SOURCE TEXT:

Expose in a file readable by a vanilla prometheus node_exporter the specified performance counters for the current node and all its KVM VMs. Also add data exposed by libvirt and by some procfs (such as sched_wait_time)
- QEMU/KVM with standard libvirt packages
- libvirt-devel :
- On CentOS :
sudo dnf --enablerepo=crb install -y libvirt-devel
- On Ubuntu :
sudo apt install -y libvirt-dev
- On CentOS :
- g++ cmake make
- perf
Configuration should be written in config.yaml file with the following data:
- prefix : all metrics will be prefixed by this string
- delay : in ms, the duration between two "read session"
- endpoint : the file where metrics will be written
- url : qemu url (should be local as perf counters cannot be read remotely)
- perfhardware : hardware counters to be registered (*)
- perfsoftware : software counters to be registered (*)
- perfhardwarecache : hardwarecache counters to be registered
- perftracepoint : tracepoint counters to be registered (*)
(*) : Will expose counters for each VM AND the host (reset after each "read session", you only get values corresponding to specified delta)
- cgroup v1 only for now (todo : cgroup v2)
- domain name must be unique
- be careful with high number of counters and VM as we may open a lot of file descriptors on each core (todo : multiplexing)

GIVEN PROBLEM 1: Edit the entries from the line with "This screenshot has height=393, width=814." up to and including the line with "Action: click(x=370, y=1067)", replacing "breadcrumb" with "navigation bar" and leaving everything else unchanged.
GIVEN PROBLEM 2: Pick up the README for the KVM performance counter exporter after its last sentence and continue it.
The README text and the entries come from separate sources and are unrelated.

INPUT:
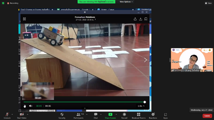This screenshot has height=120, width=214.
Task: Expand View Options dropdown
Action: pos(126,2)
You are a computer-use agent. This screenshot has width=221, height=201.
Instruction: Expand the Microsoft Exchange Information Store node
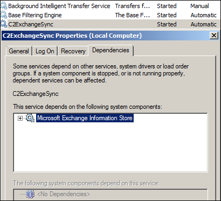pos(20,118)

---

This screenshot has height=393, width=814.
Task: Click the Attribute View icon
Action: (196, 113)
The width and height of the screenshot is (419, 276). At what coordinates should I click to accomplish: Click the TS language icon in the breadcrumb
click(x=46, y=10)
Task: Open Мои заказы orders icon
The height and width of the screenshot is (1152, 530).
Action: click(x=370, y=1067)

* * *

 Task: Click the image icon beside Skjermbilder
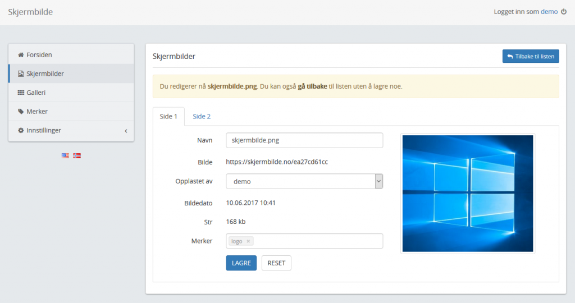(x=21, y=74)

REPLY 1:
This screenshot has height=393, width=814.
Task: Click the Attribute View icon
Action: (196, 113)
The width and height of the screenshot is (419, 276). At what coordinates should I click to accomplish: Click the TS language icon in the navigation bar
click(x=46, y=10)
Task: Open Мои заказы orders icon
The height and width of the screenshot is (1152, 530).
Action: click(x=370, y=1067)

REPLY 2:
- output format is for now
[prefix]_[global|domain]_[{if domain : domain_name}]_[probe|cpu|memory|perf|sched]_[metric]
- type of metrics:
- probe : probe data (configured metrics, last "read session" epoch)
- cpu : cpu stats
- memory : memory stats
- perf : perf stats (for a list of supported events, please read below)
- sched : scheduler stats
- type of metrics:
PERF_COUNT_HW_CPU_CYCLES
PERF_COUNT_HW_INSTRUCTIONS
PERF_COUNT_HW_CACHE_REFERENCES
PERF_COUNT_HW_CACHE_MISSES
PERF_COUNT_HW_BRANCH_INSTRUCTIONS
PERF_COUNT_HW_BRANCH_MISSES
PERF_COUNT_HW_BUS_CYCLES
PERF_COUNT_HW_STALLED_CYCLES_FRONTEND
PERF_COUNT_HW_STALLED_CYCLES_BACKEND
PERF_COUNT_HW_REF_CPU_CYCLES
PERF_COUNT_HW_CACHE_L1D
PERF_COUNT_HW_CACHE_L1I
PERF_COUNT_HW_CACHE_LL
PERF_COUNT_HW_CACHE_DTLB
PERF_COUNT_HW_CACHE_ITLB
PERF_COUNT_HW_CACHE_BPU
PERF_COUNT_HW_CACHE_NODE
PERF_COUNT_SW_CPU_CLOCK
PERF_COUNT_SW_TASK_CLOCK
PERF_COUNT_SW_PAGE_FAULTS
PERF_COUNT_SW_CONTEXT_SWITCHES
PERF_COUNT_SW_CPU_MIGRATIONS
PERF_COUNT_SW_PAGE_FAULTS_MIN
PERF_COUNT_SW_PAGE_FAULTS_MAJ
PERF_COUNT_SW_ALIGNMENT_FAULTS
PERF_COUNT_SW_EMULATION_FAULTS
PERF_COUNT_SW_DUMMY
PERF_COUNT_SW_BPF_OUTPUT
A list of tracepoint ids can be specified but they are kernel dependents. You can list them for your configuration with:
(root) grep '' /sys/kernel/debug/tracing/events/*/*/id
mkdir .build
cd .build
cmake ..
make
Data will be written on a prometheus like format to the file specified by endpoint
in config.yaml
(default to /var/lib/node_exporter/textfile_collector/vms.prom
).
Prometheus exporter should be configured to parse this file location.
Using the default location, we provide a script to launch a prometheus exporter in misc/nodexporter.sh
.
If the default location is changed, the script should be adapted.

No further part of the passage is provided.